Rating : 4/5
Genre : Drama
Year : 2013
Running time : 2 hours 10 minutes
Director : Subhash Kapoor
Cast : Arshad Warsi, Amrita Rao, Boman Irani, Harsh Chaya, Mohan Agashe, Saurabh Shukla, Sanjay Mishra
Kid rating : PG
A long while after “Sehar” comes another movie with a major role for Arshad Warsi. He is a dependable actor, a fact obscured by his “Munnabhai” genre roles. In Jolly LLB , Warsi is small time Meerut-base lawyer Jagdish Tyagi or Jolly. Dreaming of making it big, Warsi moves to Delhi and sets up shop at Tees Hazari. His practice isn’t quite chugging along, so when he sees a colleague file a PIL and gain publicity because of it, he decides to file a PIL too. The PIL he files is about a hit-and-run case, where a rich kid driving his LandCruiser has driven onto the pavement, killing several folk sleeping there.

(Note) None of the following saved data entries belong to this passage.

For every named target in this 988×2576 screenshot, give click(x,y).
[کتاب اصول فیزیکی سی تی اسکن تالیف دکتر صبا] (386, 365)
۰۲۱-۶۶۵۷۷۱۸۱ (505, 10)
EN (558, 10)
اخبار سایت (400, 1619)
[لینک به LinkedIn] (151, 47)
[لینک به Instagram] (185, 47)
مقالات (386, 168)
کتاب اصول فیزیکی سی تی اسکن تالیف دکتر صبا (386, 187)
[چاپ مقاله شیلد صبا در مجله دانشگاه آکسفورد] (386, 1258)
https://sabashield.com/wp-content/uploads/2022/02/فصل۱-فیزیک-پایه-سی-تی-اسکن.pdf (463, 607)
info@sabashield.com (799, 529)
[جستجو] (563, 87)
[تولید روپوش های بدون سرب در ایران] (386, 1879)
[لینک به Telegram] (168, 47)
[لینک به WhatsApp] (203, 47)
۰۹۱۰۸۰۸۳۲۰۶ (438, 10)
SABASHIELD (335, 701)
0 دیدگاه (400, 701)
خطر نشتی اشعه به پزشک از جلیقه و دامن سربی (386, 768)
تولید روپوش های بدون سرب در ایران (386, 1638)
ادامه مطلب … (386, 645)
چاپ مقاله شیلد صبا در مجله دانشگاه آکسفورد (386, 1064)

As is normal for the Indian Justice system, the rich kid’s dad and his expensive, smarmy lawyer Advocate Rajpal (Boman Irani) have greased palms everywhere. They haven’t accounted for Jolly’s PIL though. Neither has Jolly.

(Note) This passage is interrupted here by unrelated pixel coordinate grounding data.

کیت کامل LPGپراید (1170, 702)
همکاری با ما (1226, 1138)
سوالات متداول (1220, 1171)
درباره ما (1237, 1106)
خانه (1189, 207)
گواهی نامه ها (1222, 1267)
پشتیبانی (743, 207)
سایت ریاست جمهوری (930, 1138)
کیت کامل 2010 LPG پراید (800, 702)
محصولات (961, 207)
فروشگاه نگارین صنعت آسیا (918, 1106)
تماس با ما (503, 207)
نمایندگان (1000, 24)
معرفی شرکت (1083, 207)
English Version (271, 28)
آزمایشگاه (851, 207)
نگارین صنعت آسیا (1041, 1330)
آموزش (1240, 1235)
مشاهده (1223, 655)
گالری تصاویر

This is, some might say, a formula film about the under-dog taking on the system. We have seen this ad nauseam in Hindi cinema – very been there done that. Still Warsi and Rao bring a freshness to it. Of course, the honest path is hard to tread and the deck is stacked against our hero. Jolly gets a little help from Judge Tripathi (Saurabh Shukla). Rotund, bespectacled Tripathi is a veteran of the Indian Courts. He defers to Advocate Rajpal, and seems to be good friends with everybody else. You wonder which side he is on.

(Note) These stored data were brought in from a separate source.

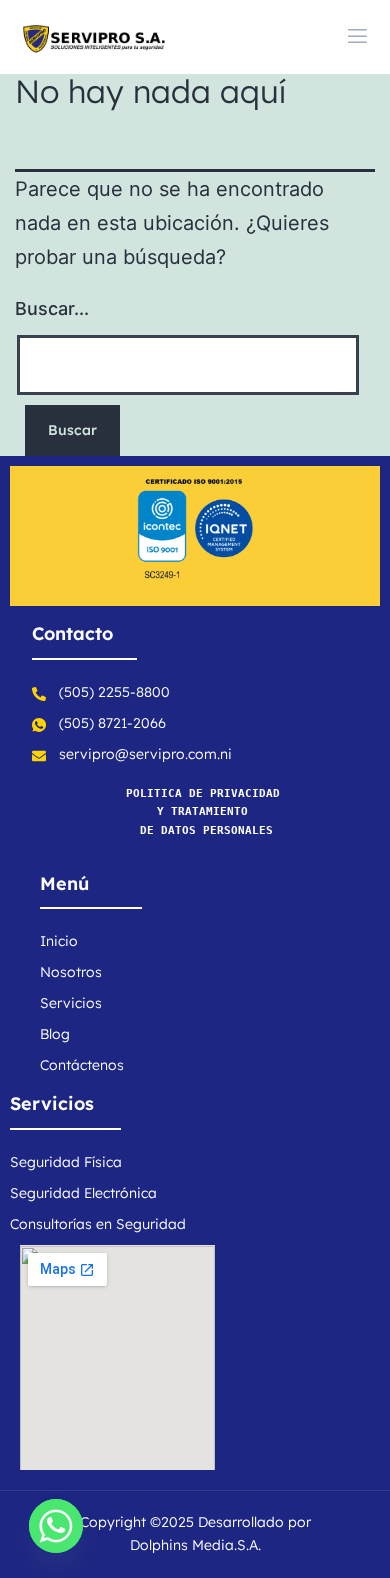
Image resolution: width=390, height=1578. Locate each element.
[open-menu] (357, 37)
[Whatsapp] (56, 1526)
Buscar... (52, 308)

This film has its heart in the right place. Its hero is a common man, caught up in the rush to become someone, someone with enough money to afford a good life. And that seems struggle enough. There are shortcuts; one only must bend. But vulnerable as Jolly is , he wins you over with his earnestness and his good heart, and his ability to take beating after beating (some physical and some not) and still not lose his die-hard spirit. His character keeps you in the film, for there are few films and few heroes which portray a vulnerable protagonist so well. This one does. And Warsi makes it possible.
Warsi is ably aided by the director and the fairly strong script and screenplay. The rest of the actors – even ones in small roles – are impeccable. This is a good film – one of the best this year. Highly recommended.
Kidwise : The film is pretty clean and free of vulgarity. The subject matter (violence/court-proceedings/corruption) may not appeal to very young children, but the film itself is PG.